Ok, if you're uncertain on how to securely encrypt a password that cannot easily be brute-forced, you could try something like this:

Code: [Select]
<?php
function md5_me($input){
$salt "cheeseburgerinparadise";
$pass md5($input.$salt);
$pass str_ireplace(array("a","c","e"),"",$pass);
return md5($pass);
}
?>

What this does is it takes the users password, adds a salt to the end, MD5 encrypts it, strips out all instances of "a","c", and "e", then MD5 encrypts what is left.

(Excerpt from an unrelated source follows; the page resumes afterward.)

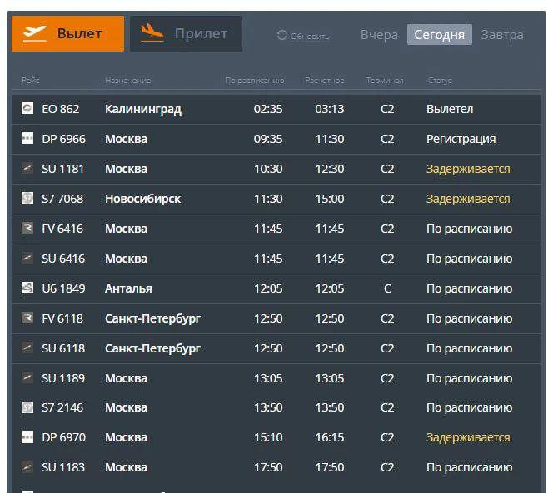Show yesterday's flights via Вчера
This screenshot has width=548, height=493.
click(379, 35)
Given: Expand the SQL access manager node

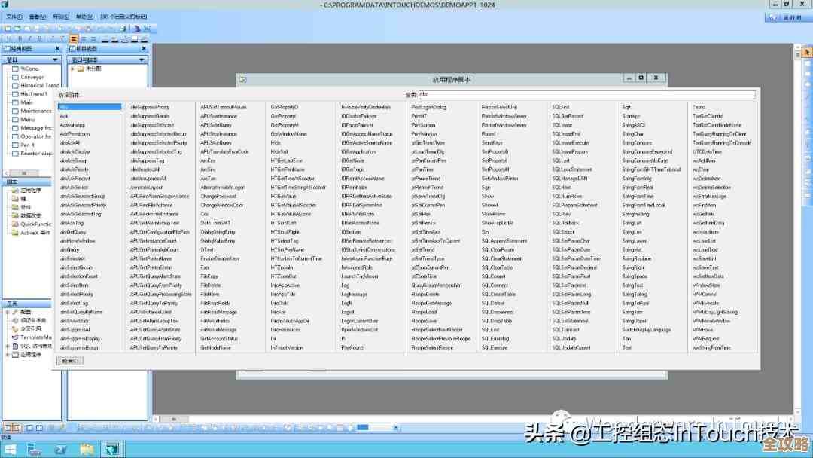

There is no perfect solution, but if you must be paranoid with encryption methods, this should make you feel better. If someone gets the MD5 string, and brute-force decrypts it, all they will have is a partial MD5 of the salted password.

Yup that is prety good, would take some mathematics to crack that if at all possible.

You really are missing the point of hasing. Hashing is a one-way process. It cannot be 'cracked'. Yes, you can use rainbow tables. Yes, you can analyse the algorithm in order to increase the chances of collisions. No, you cannot reverse it.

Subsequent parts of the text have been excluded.